Despite all of this work, partaking in activism has not always been easy for Touré.

“It’s difficult in advocacy work, feeling like there are tropes attached to my identity of being aggressive, overpowering or too demanding,” she explained, “I hear those a lot.” 

However, as Touré said, that hasn’t stopped her from continuing the fight.

“I’m going to demand what I need and what I want, so demanding what we deserve is going to get pushback, but I’m not going to back down,” she said. 

Touré’s involvement in these causes has allowed her to make connections with students at the college and surrounding colleges.

She also expressed that the experience has made her “more appreciative of [her] elders.”

“As a youth, I thought I could lead my own way,” she said. “When I’m at this age, I can tell the direction they want us to go, and they want our dreams and our manifestations to come true. And even if we differ on certain things, they still have our best interests at heart.”

Touré hopes to continue this work in the future, as she plans to conduct health disparity research between African Americans and European Americans, specifically in the treatment of breast cancer.

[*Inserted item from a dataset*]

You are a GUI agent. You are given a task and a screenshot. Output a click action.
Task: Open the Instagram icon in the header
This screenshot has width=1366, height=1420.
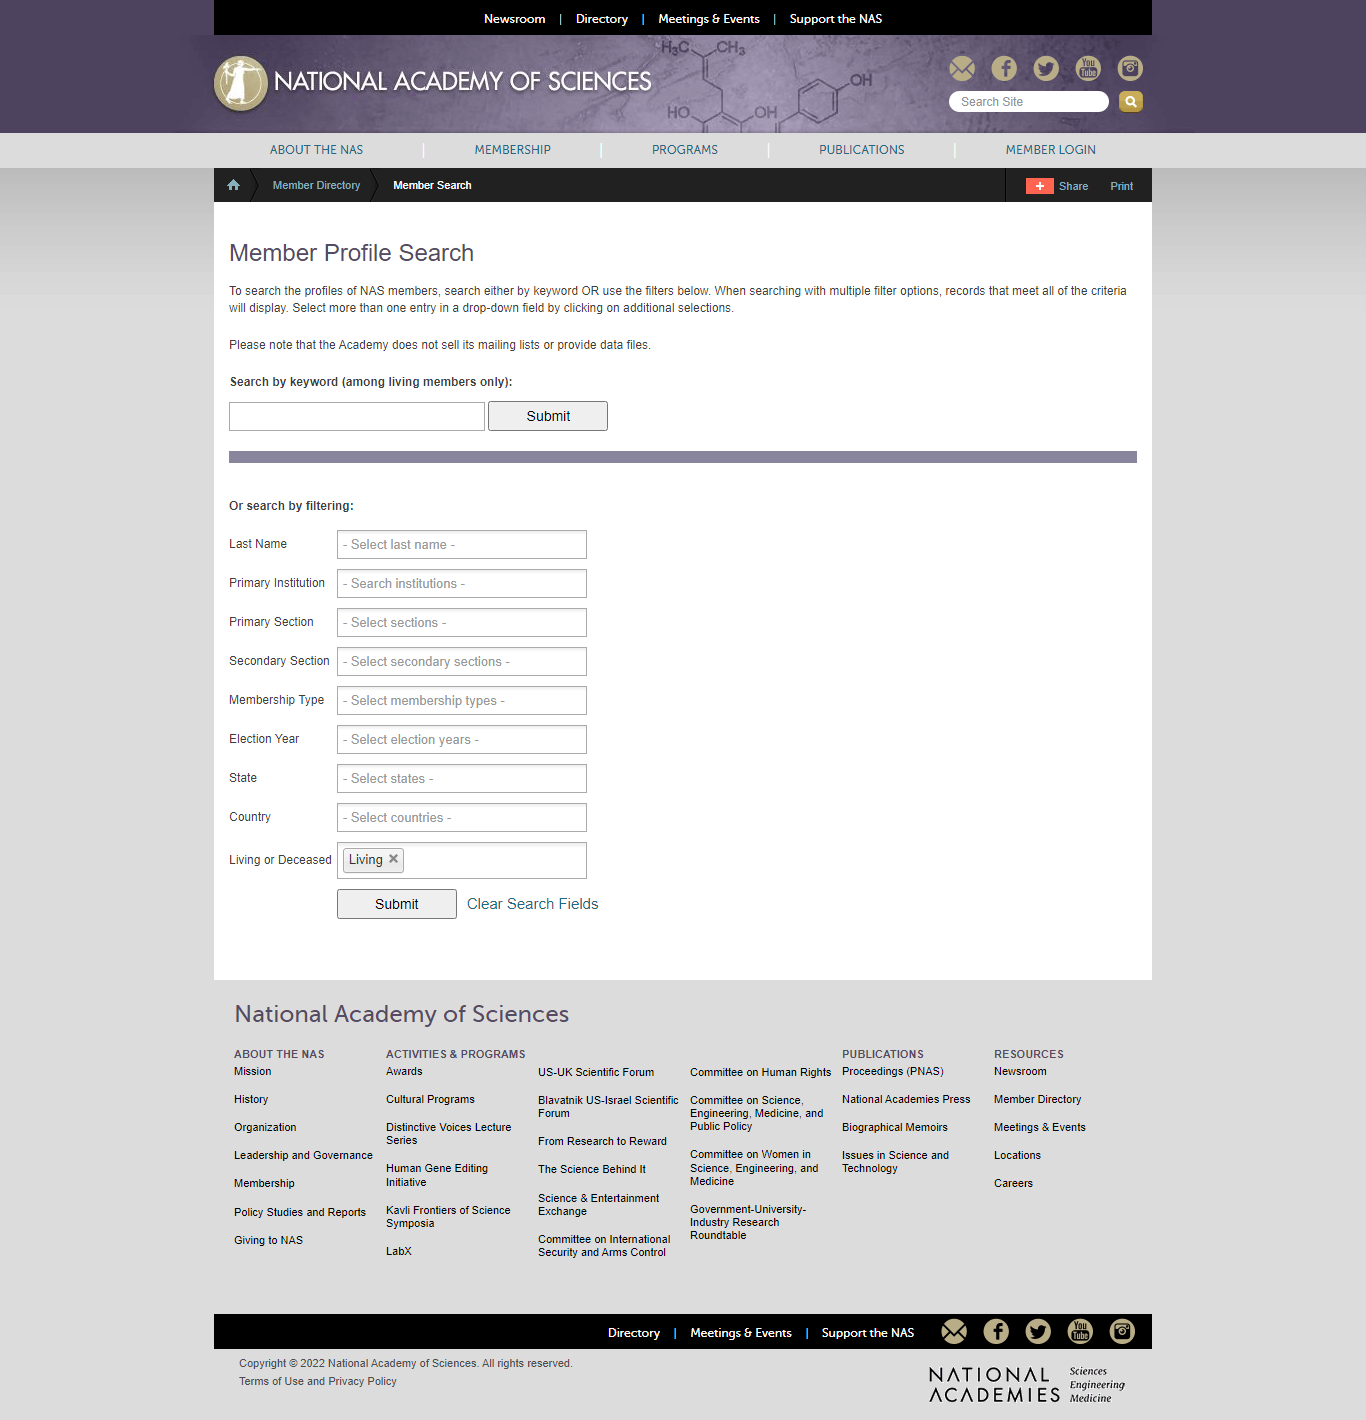1130,68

“That’s something that brings me joy, even when I have low days, because I know it pays off in terms of improving health outcomes for my community,” she said. 

For those looking to become involved in advocacy or activism themselves, Touré recommends taking the first step and reaching out to any of the organizations on campus. She urged people to help not only on Lafayette’s campus, but also in the greater community.

“We’re in people’s communities, and we should be doing the work that impacts the whole,” said Touré.